* What to do *
Below are records. Copy every line with "agent" in it.

Screenshot grounding data
+ + + + + + +

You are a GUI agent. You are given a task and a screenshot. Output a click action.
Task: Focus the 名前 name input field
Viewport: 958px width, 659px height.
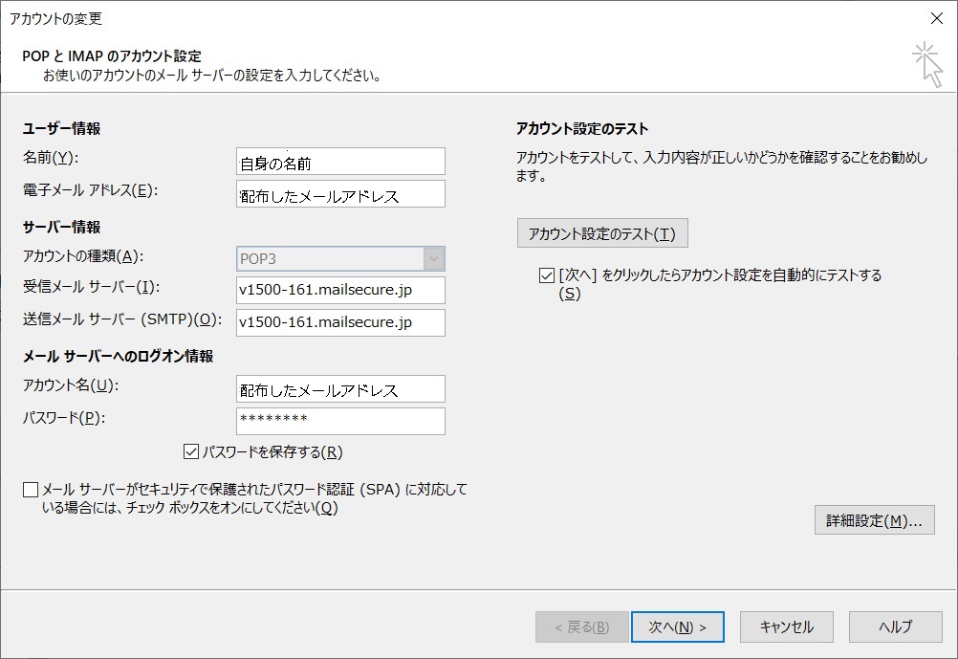(x=340, y=162)
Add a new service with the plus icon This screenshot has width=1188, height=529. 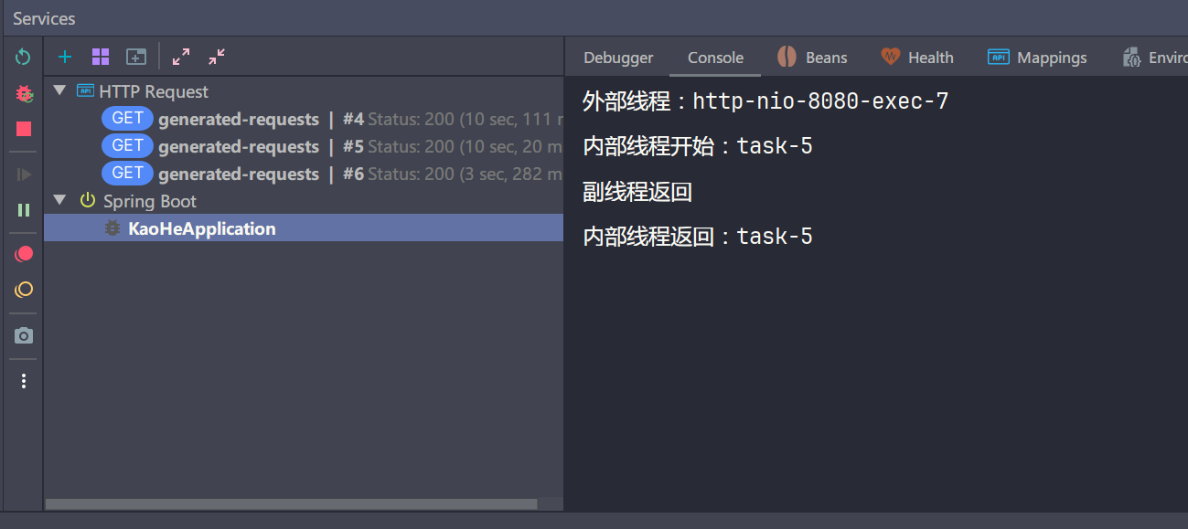tap(64, 57)
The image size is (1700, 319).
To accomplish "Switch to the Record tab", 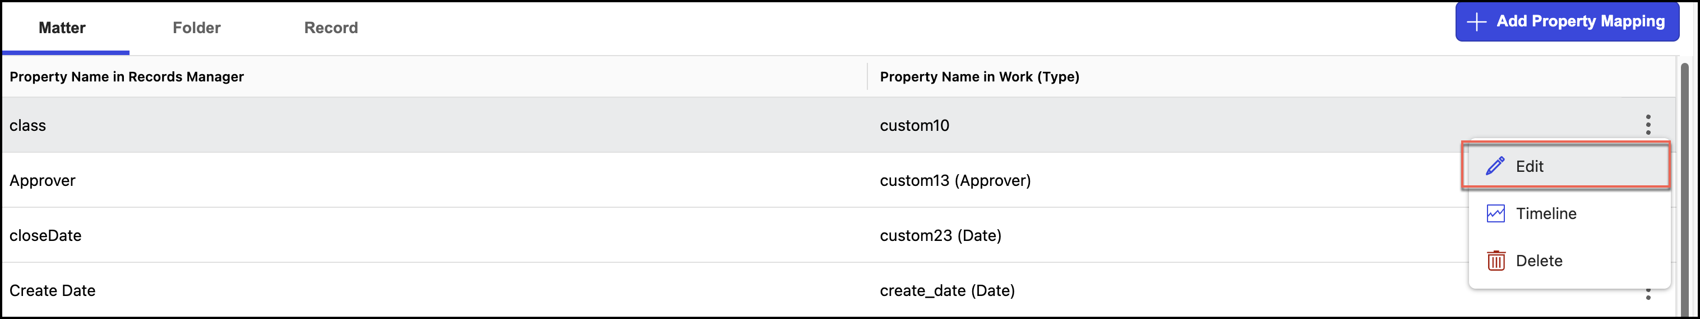I will (331, 28).
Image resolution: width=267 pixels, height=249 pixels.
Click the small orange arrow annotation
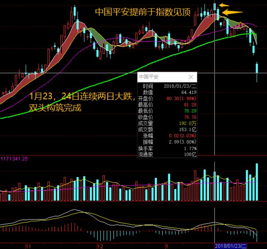pos(224,5)
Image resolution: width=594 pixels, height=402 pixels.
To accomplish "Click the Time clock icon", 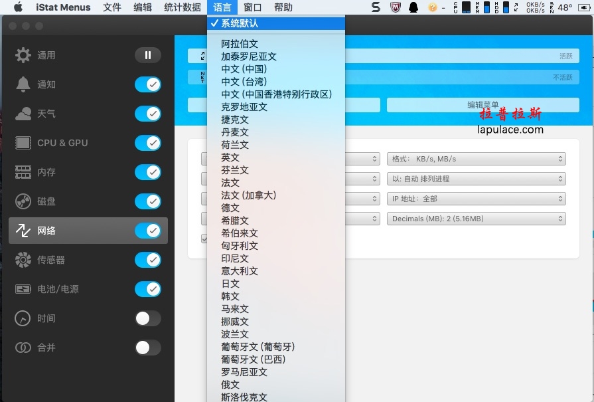I will click(23, 318).
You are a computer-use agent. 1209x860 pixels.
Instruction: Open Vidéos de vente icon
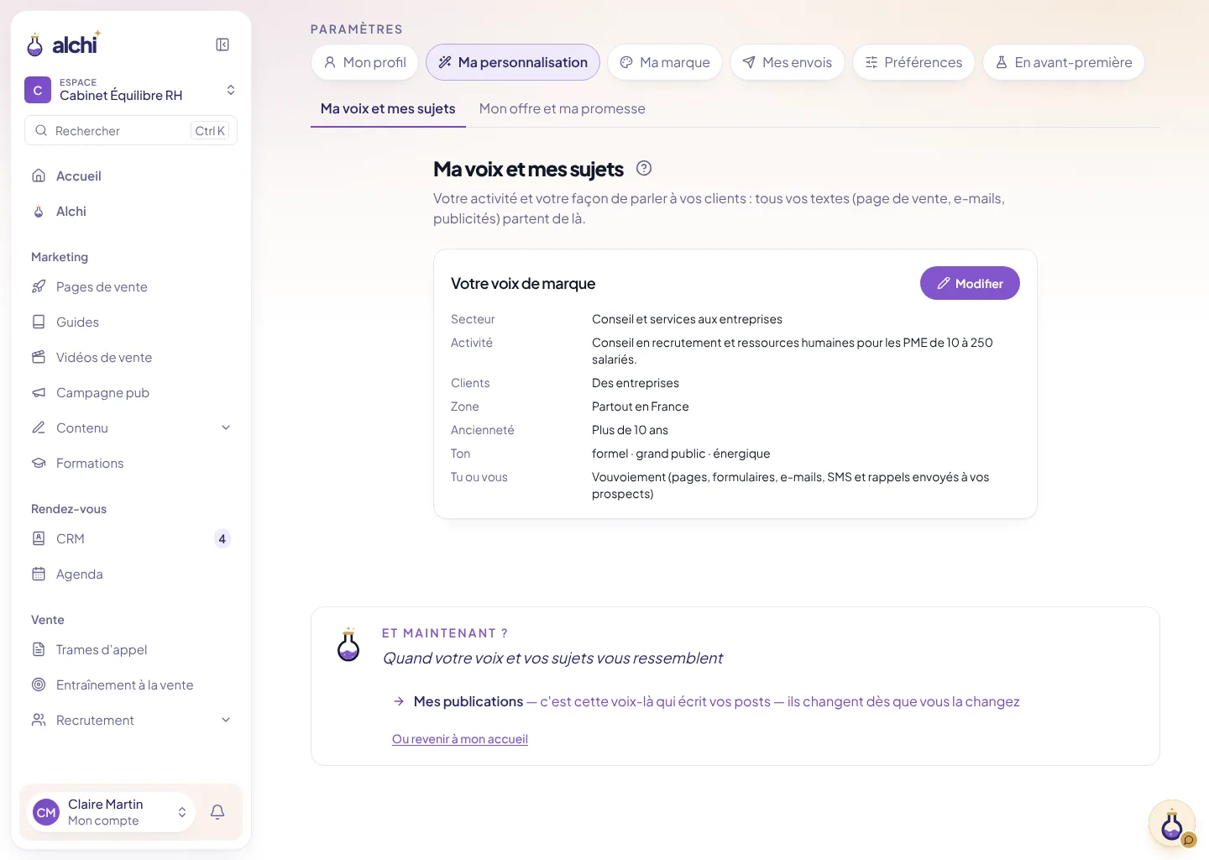[x=39, y=357]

+ + + + + + +

* Your solution *
You are a GUI agent. You are given a task and a screenshot. Output a click action.
You are a computer-use agent. 1209x860 pixels.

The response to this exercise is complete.